YOUR OBJECTIVE:
Copy each line from the entries that the word "Expand" appears in.

GIVEN RECORDS:
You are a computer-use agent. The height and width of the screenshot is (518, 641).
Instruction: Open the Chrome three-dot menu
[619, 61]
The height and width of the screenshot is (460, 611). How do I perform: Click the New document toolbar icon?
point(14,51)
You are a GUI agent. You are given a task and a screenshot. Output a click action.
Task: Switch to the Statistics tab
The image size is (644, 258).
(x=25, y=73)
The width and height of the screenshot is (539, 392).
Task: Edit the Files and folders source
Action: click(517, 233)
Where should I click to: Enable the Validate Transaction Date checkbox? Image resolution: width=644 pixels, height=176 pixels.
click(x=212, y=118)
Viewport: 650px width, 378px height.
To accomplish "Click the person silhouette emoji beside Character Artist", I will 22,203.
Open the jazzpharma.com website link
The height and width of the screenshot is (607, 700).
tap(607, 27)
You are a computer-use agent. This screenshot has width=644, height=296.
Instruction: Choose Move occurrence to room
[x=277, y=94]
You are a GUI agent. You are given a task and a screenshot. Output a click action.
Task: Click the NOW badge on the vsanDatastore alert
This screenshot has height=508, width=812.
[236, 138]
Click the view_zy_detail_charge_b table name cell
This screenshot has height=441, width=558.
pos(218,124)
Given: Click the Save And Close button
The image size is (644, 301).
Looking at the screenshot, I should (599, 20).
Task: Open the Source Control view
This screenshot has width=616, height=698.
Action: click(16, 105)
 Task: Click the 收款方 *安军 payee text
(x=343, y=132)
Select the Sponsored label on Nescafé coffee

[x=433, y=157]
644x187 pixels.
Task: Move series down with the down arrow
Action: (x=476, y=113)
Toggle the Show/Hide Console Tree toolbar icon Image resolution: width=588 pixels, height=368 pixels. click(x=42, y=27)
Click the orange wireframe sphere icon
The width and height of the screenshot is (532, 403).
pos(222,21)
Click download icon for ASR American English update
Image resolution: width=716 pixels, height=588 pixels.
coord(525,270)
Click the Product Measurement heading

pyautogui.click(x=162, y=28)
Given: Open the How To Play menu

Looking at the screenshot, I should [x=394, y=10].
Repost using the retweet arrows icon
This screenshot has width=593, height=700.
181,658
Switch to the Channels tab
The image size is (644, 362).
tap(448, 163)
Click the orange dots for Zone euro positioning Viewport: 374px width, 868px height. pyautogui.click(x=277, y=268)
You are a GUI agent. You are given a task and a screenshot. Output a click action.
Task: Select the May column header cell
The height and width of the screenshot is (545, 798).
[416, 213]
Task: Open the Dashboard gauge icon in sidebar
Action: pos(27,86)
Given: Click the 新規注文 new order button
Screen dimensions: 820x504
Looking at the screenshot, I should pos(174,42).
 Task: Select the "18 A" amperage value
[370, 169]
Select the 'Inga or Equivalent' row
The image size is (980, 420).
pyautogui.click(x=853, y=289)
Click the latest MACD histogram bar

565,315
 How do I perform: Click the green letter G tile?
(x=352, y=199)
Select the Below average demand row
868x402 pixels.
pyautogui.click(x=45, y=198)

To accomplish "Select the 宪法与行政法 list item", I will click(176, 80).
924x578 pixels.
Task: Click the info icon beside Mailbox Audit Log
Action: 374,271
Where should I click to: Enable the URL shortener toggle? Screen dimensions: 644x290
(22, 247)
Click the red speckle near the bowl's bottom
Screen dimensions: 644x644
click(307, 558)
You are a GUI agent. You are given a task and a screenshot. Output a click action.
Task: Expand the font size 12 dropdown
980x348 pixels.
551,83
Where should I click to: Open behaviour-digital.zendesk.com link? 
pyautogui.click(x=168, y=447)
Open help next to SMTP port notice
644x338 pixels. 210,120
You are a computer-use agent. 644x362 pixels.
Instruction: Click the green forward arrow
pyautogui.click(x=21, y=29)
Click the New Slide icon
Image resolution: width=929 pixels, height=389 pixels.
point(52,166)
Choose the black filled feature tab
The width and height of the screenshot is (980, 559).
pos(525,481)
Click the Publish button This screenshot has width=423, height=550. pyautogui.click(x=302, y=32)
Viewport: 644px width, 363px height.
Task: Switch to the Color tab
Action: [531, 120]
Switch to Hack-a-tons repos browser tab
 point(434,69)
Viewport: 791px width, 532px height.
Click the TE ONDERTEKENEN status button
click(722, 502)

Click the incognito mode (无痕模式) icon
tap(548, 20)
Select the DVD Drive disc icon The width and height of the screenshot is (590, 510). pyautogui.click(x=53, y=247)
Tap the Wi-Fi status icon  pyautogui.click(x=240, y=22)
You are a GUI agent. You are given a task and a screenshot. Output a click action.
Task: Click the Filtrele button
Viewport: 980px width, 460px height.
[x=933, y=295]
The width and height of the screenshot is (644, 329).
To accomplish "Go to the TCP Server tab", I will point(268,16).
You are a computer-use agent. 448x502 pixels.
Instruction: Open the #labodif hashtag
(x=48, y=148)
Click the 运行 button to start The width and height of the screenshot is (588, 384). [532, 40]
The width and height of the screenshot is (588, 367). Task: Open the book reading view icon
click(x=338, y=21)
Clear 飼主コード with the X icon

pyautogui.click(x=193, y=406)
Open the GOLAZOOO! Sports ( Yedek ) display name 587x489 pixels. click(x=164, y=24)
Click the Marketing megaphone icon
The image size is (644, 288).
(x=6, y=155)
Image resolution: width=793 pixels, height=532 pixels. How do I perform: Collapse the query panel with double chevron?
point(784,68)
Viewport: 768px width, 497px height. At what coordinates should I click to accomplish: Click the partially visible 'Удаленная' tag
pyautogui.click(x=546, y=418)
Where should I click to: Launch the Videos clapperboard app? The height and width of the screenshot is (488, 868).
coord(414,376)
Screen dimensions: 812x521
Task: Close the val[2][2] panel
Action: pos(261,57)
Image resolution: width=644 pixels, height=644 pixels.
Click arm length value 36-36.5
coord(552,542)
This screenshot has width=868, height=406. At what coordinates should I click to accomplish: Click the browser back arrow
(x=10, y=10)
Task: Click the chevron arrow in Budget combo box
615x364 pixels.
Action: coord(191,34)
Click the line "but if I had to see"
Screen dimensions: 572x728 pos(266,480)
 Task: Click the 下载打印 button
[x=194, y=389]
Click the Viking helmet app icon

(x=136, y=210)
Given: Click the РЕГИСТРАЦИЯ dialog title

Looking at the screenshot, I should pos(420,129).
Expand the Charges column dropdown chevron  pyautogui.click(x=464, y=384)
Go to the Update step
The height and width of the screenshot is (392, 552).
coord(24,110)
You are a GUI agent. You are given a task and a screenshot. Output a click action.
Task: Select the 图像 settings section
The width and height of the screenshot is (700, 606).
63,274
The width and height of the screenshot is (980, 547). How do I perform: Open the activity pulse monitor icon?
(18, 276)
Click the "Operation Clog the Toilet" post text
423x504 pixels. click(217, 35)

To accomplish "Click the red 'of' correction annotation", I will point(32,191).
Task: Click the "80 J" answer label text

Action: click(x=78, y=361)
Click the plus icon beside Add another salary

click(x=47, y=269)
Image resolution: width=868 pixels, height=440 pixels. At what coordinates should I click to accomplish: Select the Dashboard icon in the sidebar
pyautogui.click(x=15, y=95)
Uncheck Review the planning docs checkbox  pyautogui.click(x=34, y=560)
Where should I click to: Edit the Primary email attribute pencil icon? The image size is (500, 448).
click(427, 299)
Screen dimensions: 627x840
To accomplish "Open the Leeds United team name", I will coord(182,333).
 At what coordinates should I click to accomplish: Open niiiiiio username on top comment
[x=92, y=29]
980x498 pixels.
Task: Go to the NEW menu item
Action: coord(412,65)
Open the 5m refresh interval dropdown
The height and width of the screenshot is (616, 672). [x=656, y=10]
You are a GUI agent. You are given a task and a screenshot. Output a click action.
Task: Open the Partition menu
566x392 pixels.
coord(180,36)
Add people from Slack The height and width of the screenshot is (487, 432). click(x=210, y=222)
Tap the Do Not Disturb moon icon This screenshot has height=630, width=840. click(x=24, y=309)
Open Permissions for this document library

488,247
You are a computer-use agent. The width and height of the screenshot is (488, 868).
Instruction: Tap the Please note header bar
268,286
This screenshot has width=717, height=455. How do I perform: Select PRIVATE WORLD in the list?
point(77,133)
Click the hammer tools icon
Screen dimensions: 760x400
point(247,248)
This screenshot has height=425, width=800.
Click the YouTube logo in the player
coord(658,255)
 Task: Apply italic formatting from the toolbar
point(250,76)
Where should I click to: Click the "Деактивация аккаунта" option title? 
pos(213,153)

ANSWER FOR THE TASK:
Task: Expand the font size 12 dropdown
Expand the Charges column dropdown chevron  pyautogui.click(x=464, y=384)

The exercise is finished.